Peki CHP’li belediyeler, kendi insanımıza daha fazla destek verebilmek için bağış kampanyası açınca neden engel oluyorsunuz? Aç insanımıza, yemek veren  aşevlerini neden kapattınız? Aklım almıyor. Buralarda yemek yiyen vatandaş nerede karnını doyuracak?

Ülke insanının bu denli ekonomik ve sosyal sıkıntılarının tavan yaptığı bir dönemde bu yapılanlara ne ad vereceğiz? Ne yapılmak isteniyor? Bu yapılanların demokratik bir ülkede karşılığı, haksızlıktır. Bakınız, kamuoyunda CHP’nin kazandığı belediyelerle, ülkeyi yönetenler arasında kavga var algısı son derece yaygın. Bu dönemde böyle bir algı halkın moralini çok kötü etkiliyor.

En son getirilen iki günlük sokağa çıkma yasağı çok isabetliydi. Ancak gelin görün ki, o saatte açıklanmamalıydı.

Böyle olunca da sokaklardaki yoğun kalabalıklar kaçınılmaz oldu. Bakın bir Bilim Kurulu Üyesi açıklıyor ”bir aylık evde oturmayı yok ettik”! Bu ne anlama geliyor? Bilim Kurulu’nun da bu yasakla ilgili bilgisi yok! Eğer öyleyse, neden o kurulda olmaya devam ediyorsunuz? Daha fenası, vatandaşın aklına şu da geliyor; demek ki Sağlık Bakanı’nın da sokağa çıkma yasağından haberi yoktu.  Peki bu çıkma yasağından belediye başkanlarının haberi var mıydı? O da yok!

Böyle bir yasakta çok önemli görevleri olan devletin kılcal damarları, yani belediyeleri bilgilendirmemek neden?

Sayın Cumhurbaşkanı, zaman gittikçe daralıyor, vakit kaybetmeden tüm siyasi parti liderlerini, daha sonra da Belediye Başkanlarını toplayarak ortak akılla neler yapılmalıdır, onlar tartışılmalı. Bu birliktelik, toplumda çok büyük karşılık bulacak ve  moralleri yükseltecektir. Sayın Erdoğan size danışmanlık yapanları lütfen gözden geçirin. Gün; siyaset, iktidar günü değil.

Bugün iktidar olursun, yarın muhalefet. Hiç önemli değil.

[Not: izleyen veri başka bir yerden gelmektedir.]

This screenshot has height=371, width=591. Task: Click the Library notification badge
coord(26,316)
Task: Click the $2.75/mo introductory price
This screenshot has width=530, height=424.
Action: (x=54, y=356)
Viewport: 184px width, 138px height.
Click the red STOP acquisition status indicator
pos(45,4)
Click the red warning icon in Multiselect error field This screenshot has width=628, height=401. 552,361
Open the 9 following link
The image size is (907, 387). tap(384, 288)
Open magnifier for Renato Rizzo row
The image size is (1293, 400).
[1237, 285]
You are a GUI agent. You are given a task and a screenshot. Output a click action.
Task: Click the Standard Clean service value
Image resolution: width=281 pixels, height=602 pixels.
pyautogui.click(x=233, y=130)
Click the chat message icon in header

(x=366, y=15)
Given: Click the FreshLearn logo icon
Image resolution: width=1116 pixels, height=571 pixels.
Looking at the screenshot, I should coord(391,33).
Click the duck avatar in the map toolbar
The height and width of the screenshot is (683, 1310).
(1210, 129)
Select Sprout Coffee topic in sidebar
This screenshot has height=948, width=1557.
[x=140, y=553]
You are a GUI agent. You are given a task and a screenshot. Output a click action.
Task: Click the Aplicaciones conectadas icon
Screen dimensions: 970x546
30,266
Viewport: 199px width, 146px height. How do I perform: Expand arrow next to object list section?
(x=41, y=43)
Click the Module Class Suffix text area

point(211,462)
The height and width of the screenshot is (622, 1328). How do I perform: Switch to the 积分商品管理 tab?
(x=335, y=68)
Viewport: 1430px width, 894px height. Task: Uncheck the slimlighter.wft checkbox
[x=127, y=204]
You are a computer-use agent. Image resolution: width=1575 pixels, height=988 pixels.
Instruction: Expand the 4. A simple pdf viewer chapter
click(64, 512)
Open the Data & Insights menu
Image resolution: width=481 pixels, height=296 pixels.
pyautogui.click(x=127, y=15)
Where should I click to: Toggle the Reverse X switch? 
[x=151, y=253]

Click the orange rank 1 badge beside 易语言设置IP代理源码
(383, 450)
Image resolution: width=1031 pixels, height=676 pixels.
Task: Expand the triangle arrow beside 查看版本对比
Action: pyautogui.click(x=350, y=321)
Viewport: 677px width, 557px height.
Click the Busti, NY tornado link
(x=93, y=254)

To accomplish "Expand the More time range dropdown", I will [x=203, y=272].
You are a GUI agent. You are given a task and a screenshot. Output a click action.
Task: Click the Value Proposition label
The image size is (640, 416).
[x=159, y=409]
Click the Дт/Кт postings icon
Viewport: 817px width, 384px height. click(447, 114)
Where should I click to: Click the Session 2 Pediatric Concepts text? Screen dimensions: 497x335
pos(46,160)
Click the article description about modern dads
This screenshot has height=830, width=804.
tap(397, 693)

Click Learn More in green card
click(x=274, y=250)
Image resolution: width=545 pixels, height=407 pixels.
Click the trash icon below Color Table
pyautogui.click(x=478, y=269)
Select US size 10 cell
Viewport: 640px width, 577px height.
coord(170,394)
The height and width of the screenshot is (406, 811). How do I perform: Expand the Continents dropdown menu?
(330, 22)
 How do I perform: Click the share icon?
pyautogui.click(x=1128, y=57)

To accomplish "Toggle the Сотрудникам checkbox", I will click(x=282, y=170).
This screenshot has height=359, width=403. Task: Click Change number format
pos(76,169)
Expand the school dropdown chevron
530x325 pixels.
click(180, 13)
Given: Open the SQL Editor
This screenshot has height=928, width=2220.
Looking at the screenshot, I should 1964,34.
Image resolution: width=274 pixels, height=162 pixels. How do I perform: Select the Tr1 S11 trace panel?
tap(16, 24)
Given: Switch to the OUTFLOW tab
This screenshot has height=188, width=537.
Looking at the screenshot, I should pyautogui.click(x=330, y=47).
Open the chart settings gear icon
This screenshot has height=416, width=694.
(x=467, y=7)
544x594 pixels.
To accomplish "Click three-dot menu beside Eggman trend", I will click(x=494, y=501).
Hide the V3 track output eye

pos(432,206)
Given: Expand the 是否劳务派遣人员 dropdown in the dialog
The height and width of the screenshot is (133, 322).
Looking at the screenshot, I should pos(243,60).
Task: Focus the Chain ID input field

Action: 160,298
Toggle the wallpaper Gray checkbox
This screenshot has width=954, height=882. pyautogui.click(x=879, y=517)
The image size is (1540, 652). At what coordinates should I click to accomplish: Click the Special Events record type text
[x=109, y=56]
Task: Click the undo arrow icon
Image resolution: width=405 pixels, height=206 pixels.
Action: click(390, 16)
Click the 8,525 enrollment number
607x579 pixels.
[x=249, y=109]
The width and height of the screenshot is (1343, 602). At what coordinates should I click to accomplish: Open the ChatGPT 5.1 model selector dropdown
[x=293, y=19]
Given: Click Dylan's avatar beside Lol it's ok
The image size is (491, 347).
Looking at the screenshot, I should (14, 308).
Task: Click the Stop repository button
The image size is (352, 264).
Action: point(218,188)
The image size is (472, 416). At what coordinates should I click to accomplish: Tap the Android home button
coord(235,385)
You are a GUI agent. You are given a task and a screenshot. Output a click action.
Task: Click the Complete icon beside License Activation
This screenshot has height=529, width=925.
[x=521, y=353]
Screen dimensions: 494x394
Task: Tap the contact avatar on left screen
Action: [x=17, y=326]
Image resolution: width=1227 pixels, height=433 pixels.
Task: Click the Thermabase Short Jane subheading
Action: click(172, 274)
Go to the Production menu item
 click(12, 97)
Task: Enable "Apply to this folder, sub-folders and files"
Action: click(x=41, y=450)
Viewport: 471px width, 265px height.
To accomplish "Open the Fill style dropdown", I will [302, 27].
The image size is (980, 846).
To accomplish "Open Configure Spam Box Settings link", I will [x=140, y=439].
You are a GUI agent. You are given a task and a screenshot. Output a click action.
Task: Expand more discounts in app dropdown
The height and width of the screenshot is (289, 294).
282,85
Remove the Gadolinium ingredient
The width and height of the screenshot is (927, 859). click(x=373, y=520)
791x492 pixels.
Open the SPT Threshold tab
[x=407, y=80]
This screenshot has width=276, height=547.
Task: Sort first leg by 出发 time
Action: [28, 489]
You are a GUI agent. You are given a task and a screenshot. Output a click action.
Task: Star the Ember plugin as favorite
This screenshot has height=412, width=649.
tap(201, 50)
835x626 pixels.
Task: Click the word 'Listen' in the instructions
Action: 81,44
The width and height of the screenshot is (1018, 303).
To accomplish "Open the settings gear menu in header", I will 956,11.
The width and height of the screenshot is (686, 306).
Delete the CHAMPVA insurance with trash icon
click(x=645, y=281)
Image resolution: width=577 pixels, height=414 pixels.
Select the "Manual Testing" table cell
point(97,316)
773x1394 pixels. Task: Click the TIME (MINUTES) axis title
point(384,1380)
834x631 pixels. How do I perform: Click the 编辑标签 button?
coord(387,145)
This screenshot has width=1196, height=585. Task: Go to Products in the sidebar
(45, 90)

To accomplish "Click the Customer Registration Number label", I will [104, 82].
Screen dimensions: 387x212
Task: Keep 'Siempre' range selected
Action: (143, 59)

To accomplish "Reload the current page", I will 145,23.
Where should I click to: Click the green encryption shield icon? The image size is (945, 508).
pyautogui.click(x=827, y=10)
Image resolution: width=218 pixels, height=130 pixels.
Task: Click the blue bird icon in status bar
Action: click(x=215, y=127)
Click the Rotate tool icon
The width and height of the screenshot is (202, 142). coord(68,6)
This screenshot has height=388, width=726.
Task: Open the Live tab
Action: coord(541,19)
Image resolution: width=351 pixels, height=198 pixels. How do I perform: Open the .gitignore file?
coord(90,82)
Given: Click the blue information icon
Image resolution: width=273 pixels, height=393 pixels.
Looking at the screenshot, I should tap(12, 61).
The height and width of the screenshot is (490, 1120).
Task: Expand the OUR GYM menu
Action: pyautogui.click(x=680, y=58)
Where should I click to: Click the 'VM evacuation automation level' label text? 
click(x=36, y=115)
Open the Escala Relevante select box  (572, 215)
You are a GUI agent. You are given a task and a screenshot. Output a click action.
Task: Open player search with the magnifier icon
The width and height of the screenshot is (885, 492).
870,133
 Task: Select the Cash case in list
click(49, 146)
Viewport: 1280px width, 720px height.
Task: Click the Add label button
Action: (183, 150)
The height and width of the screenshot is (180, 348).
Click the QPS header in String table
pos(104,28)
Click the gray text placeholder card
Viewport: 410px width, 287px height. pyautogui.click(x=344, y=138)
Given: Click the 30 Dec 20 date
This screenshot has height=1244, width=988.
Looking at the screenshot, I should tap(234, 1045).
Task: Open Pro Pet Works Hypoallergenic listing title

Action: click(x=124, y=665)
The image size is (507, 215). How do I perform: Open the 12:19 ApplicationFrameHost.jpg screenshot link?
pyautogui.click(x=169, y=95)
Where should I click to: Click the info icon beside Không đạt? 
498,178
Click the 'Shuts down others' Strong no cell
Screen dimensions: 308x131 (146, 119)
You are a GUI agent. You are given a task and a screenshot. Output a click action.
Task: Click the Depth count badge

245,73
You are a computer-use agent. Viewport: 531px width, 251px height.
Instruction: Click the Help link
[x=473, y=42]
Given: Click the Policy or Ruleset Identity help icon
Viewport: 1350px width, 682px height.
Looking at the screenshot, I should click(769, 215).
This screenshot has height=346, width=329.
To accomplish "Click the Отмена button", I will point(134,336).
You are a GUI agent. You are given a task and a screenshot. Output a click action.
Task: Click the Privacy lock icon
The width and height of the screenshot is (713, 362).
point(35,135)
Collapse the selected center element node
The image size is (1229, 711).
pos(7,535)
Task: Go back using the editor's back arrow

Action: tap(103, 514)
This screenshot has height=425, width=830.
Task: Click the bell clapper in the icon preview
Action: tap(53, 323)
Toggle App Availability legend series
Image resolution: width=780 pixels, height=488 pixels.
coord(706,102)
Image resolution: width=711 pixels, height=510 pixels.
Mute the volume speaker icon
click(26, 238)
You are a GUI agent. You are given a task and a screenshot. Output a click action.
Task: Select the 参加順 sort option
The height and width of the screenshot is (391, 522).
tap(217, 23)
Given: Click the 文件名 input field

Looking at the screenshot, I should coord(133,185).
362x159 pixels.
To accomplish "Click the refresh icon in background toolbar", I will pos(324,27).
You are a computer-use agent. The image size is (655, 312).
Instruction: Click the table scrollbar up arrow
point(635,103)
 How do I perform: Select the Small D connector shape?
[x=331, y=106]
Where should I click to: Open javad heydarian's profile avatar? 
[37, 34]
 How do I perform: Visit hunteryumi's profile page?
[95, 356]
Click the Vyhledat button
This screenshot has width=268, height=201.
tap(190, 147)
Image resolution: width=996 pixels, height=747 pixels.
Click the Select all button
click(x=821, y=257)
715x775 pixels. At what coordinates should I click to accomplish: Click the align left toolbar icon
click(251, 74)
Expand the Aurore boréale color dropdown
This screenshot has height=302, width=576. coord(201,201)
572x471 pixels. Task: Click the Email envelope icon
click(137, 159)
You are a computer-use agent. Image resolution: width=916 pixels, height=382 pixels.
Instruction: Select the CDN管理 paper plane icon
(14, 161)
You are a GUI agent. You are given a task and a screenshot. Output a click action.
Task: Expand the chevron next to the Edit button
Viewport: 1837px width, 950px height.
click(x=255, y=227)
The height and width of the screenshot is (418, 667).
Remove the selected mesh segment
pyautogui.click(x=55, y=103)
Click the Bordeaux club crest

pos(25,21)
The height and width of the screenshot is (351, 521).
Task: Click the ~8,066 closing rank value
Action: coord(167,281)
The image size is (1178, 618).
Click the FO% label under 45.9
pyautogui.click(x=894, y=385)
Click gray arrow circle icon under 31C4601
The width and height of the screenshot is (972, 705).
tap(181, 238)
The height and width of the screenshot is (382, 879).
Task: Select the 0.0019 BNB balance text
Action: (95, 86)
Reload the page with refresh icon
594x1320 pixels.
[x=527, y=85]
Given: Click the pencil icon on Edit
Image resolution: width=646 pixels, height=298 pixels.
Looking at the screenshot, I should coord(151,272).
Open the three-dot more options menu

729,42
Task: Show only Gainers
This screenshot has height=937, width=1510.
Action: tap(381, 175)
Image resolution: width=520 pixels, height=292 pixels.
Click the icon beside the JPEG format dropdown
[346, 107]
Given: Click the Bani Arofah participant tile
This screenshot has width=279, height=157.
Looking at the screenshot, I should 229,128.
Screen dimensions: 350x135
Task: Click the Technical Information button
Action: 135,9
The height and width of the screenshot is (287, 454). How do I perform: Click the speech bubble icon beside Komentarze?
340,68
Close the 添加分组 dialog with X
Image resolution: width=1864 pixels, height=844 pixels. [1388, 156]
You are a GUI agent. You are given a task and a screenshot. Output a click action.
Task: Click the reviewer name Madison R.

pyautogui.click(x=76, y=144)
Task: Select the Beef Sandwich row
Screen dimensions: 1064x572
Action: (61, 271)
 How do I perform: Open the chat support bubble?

Bir ara beka beka deniyordu ya, işte bu birliktelikte ki ortak akıl BÜYÜK TÜRK ULUSU’NUN BEKASI olacaktır. Unutmayın ki, radikal kararlar alınıp sonucunda iktidar kaybedilebilir ama ülke kazanır. Hatırlatmak isterim, Rahmetli Demirel yedi kere gidip, sekiz kere gelmiştir.

SON SÖZ: ”YOKLUK VE SEFALETİ YOK ETMEK İÇİN, ÖNCE CEHALETİ YENMEK GEREKİR”.